If you suspect you are experiencing an abscessed tooth, seek emergency medical treatment or see your dentist as soon as possible. Failing to treat the infection can lead to tooth loss, soft tissue infection, jaw infection, pneumonia, a brain abscess or sepsis, a potentially deadly infection. All of this stems from your teeth and the infection.

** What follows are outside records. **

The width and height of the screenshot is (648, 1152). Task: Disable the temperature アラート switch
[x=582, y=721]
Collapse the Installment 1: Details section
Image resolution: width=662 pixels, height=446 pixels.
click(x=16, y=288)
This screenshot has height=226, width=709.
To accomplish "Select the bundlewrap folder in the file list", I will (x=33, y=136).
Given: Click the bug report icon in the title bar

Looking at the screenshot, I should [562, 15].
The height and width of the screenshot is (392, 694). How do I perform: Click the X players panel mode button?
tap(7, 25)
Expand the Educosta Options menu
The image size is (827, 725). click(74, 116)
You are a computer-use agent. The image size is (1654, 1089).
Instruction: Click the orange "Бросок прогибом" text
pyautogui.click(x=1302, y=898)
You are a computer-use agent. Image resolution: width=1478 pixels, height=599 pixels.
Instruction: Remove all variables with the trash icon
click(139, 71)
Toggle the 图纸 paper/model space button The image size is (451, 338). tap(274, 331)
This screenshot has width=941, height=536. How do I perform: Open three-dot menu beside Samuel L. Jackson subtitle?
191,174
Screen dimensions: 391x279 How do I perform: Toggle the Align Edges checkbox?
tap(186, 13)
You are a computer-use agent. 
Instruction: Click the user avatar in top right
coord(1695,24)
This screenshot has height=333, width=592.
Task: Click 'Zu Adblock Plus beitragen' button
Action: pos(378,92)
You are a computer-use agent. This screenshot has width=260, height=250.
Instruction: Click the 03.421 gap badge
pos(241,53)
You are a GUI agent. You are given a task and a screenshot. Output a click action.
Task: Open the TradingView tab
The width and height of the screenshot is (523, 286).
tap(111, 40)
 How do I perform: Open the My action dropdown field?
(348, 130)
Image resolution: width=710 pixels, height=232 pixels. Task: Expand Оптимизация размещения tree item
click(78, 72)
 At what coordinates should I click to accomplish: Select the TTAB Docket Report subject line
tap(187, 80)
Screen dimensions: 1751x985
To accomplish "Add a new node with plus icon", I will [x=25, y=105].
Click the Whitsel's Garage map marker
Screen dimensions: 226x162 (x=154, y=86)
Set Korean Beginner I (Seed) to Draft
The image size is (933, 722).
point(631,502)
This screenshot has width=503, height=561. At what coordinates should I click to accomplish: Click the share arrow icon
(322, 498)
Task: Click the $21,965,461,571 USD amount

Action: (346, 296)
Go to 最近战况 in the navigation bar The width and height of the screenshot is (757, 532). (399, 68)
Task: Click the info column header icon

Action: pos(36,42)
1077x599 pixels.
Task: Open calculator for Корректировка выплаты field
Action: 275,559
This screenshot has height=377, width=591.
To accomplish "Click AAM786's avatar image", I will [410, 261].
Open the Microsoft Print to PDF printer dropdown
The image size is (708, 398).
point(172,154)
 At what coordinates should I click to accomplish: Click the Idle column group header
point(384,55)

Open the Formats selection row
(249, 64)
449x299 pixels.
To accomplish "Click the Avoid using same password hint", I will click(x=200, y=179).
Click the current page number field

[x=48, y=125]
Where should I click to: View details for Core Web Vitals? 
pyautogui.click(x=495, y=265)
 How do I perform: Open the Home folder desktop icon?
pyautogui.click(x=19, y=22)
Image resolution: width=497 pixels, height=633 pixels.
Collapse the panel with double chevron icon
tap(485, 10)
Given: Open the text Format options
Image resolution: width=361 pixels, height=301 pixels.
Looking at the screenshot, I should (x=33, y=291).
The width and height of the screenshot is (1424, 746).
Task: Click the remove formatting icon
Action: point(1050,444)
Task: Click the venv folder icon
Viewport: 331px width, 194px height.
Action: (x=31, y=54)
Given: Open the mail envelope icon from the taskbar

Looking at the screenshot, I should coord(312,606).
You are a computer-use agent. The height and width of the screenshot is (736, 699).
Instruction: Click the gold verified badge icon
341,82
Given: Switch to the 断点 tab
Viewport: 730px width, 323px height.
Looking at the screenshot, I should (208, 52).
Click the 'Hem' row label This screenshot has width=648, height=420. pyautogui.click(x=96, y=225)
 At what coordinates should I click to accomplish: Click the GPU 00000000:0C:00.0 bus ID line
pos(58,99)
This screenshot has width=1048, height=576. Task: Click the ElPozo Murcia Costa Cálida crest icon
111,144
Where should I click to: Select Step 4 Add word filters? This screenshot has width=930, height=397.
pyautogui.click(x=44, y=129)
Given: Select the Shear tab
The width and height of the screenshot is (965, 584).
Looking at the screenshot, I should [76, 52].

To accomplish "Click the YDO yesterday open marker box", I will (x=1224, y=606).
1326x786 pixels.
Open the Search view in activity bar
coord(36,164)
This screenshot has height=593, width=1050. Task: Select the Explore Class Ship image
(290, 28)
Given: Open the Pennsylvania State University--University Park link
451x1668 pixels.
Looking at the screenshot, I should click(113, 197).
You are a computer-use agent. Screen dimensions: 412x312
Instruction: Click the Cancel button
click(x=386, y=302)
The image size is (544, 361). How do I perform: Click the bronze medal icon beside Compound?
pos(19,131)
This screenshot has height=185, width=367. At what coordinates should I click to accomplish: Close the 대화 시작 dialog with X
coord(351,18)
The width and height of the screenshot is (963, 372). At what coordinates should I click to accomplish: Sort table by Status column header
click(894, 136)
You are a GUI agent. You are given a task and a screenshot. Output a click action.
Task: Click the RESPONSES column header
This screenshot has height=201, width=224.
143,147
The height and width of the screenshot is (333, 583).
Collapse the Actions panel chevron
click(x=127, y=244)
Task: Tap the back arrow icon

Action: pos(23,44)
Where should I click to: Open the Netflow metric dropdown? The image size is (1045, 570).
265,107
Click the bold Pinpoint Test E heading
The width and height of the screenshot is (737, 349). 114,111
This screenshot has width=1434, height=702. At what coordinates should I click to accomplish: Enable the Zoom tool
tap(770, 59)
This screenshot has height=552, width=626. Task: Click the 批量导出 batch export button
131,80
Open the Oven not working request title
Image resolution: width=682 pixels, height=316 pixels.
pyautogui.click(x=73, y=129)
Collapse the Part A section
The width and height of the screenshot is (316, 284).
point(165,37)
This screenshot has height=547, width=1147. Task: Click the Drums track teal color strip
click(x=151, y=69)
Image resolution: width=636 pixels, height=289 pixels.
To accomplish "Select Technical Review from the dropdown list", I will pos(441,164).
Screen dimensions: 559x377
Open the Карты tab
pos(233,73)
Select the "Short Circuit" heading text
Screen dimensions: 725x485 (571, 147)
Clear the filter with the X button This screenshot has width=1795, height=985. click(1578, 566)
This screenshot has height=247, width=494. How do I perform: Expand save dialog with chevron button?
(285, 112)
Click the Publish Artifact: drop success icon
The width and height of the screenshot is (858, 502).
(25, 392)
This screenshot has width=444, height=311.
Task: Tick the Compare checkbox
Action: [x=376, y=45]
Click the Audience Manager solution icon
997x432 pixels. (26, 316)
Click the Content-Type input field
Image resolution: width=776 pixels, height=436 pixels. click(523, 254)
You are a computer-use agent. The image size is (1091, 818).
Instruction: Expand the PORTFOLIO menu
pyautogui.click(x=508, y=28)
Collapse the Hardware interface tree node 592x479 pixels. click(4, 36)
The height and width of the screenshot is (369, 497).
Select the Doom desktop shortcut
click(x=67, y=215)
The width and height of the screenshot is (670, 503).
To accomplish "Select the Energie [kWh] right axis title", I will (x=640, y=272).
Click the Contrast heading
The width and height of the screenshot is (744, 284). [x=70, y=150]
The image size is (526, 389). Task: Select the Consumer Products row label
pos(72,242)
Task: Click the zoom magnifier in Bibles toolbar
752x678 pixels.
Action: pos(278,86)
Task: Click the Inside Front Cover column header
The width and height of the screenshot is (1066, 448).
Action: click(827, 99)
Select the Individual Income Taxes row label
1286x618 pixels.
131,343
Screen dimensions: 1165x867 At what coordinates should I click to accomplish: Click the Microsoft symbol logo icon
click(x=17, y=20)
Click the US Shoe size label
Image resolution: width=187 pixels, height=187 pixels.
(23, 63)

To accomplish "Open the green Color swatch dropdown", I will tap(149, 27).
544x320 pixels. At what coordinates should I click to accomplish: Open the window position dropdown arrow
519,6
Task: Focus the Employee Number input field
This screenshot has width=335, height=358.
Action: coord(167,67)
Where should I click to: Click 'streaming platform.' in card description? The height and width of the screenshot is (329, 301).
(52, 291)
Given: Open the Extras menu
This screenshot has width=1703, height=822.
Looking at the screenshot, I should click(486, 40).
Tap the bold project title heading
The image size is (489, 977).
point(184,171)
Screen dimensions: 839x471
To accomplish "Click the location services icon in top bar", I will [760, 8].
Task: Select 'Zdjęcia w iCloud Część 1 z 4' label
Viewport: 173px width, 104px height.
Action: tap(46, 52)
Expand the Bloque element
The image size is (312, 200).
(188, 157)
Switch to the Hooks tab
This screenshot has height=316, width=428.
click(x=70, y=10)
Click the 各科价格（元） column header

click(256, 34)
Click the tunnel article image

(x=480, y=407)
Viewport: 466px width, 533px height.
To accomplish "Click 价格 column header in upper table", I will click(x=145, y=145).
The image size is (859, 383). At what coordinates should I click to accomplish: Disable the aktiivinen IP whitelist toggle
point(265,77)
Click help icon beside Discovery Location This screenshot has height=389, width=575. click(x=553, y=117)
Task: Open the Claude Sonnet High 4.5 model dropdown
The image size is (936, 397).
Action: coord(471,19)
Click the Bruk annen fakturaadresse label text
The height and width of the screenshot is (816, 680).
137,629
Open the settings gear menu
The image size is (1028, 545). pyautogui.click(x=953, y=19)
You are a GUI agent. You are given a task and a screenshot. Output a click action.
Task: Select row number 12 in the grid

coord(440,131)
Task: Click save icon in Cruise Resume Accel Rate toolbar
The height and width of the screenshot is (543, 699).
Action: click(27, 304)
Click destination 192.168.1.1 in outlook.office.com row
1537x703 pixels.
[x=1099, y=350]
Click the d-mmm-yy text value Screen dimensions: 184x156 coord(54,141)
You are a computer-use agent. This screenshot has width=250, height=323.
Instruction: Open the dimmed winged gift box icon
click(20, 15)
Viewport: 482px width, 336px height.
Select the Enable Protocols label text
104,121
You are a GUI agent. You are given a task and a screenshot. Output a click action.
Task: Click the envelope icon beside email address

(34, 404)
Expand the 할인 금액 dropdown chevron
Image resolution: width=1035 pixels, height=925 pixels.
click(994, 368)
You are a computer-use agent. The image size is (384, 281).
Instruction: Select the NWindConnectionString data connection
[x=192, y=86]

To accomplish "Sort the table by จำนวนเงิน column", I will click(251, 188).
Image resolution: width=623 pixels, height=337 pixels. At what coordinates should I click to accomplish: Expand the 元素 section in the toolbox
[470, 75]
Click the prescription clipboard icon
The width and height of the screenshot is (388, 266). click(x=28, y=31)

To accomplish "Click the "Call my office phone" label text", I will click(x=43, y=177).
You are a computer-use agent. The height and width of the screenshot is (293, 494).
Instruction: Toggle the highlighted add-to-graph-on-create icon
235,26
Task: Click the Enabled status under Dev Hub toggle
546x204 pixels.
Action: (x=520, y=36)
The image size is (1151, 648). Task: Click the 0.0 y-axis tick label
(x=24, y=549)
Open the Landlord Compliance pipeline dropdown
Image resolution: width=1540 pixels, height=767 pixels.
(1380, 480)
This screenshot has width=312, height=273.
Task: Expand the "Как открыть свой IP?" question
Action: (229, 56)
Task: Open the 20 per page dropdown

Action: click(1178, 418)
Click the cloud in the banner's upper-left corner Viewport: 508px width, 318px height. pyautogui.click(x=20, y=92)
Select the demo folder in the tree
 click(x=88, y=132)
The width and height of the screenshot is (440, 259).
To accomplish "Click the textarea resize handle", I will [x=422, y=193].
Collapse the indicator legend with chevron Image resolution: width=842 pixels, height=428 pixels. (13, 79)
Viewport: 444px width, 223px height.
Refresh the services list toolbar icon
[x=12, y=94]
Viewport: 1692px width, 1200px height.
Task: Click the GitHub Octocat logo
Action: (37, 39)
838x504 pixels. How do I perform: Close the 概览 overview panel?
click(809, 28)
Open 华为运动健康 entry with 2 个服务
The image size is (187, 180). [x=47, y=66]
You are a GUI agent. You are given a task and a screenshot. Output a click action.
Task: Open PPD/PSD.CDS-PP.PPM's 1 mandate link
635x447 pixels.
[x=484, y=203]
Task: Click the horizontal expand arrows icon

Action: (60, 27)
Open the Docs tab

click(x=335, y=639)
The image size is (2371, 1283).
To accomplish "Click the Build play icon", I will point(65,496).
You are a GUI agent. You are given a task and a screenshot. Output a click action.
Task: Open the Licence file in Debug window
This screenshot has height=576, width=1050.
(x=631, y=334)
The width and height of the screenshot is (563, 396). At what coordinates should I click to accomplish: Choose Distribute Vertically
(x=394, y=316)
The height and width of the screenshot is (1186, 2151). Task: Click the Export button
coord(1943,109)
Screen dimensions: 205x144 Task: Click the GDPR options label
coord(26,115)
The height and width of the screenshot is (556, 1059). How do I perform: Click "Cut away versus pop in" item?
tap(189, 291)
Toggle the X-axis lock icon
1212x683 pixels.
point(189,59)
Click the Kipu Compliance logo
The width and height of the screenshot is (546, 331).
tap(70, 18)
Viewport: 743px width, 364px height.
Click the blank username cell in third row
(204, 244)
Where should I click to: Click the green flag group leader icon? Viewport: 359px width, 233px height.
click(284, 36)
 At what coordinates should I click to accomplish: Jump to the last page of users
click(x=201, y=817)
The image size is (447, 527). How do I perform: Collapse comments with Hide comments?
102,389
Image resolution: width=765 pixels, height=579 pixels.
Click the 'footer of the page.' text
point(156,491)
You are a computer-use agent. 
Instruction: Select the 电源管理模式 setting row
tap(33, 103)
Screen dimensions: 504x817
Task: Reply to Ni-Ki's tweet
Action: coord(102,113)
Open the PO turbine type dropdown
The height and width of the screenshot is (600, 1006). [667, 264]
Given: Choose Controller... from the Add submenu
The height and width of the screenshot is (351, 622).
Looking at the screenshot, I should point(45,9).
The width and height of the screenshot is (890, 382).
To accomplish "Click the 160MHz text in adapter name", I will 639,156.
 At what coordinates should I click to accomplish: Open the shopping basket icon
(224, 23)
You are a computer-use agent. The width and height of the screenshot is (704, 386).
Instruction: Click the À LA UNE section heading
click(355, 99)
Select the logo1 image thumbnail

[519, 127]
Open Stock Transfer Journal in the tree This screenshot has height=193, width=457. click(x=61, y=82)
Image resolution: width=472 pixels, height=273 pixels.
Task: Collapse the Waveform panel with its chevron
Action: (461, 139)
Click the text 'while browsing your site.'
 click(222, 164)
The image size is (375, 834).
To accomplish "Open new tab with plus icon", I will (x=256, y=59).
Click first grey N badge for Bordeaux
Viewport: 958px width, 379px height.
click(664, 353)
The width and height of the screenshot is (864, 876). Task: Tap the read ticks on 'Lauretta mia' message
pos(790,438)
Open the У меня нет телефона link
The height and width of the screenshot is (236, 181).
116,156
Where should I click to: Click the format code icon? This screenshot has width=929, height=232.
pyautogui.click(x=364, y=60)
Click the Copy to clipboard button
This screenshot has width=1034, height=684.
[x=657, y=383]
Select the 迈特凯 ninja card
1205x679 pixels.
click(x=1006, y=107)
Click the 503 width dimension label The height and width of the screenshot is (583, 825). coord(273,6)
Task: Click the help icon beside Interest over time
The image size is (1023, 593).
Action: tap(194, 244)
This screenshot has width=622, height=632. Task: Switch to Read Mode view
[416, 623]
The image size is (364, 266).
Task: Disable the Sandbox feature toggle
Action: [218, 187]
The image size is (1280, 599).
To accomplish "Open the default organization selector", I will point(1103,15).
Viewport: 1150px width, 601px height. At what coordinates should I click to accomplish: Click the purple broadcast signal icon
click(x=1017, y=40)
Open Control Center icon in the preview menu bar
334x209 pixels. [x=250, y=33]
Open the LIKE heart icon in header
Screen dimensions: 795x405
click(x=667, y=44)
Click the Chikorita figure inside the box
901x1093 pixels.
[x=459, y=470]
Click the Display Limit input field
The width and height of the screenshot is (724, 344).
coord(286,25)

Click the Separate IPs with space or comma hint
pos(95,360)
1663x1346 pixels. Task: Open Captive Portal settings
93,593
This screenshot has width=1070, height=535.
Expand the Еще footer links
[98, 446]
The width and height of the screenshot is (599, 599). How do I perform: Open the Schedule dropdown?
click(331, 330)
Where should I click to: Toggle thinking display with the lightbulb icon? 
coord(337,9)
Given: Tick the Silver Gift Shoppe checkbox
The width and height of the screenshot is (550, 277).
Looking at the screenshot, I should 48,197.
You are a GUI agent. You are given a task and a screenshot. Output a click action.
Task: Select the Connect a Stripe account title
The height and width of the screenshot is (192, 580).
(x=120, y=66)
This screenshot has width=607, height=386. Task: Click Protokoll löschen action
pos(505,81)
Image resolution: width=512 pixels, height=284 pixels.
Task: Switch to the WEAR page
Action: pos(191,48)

Prevention and Treatment of Abscessed Teeth
An abscess represents a slow development over time. If you fail to get that cavity filled or tooth checked out, this can lead to an abscess. Instead of ignoring your tooth pain, you should have your dentist view your tooth as soon as possible. Getting regular cleanings and x-rays also can help your dentist visualize your teeth and get an overall picture of your dental health.
If your dentist does diagnose you with an abscess, the treatment options depend upon the abscess’ severity. For example, antibiotics may be prescribed to eradicate the infection if it is limited to only one tooth. However, if the abscess-causing infection has spread to nearby teeth, your gums or your jaw, this may necessitate a root canal, where your dentist removes the diseased portion of your tooth to drain the material inside the tooth. A crown is then placed over the tooth to prevent future infection. However, in some instances, the tooth must be pulled in order to relieve the infection. You may still need to take antibiotics to kill off the bacteria present in your mouth.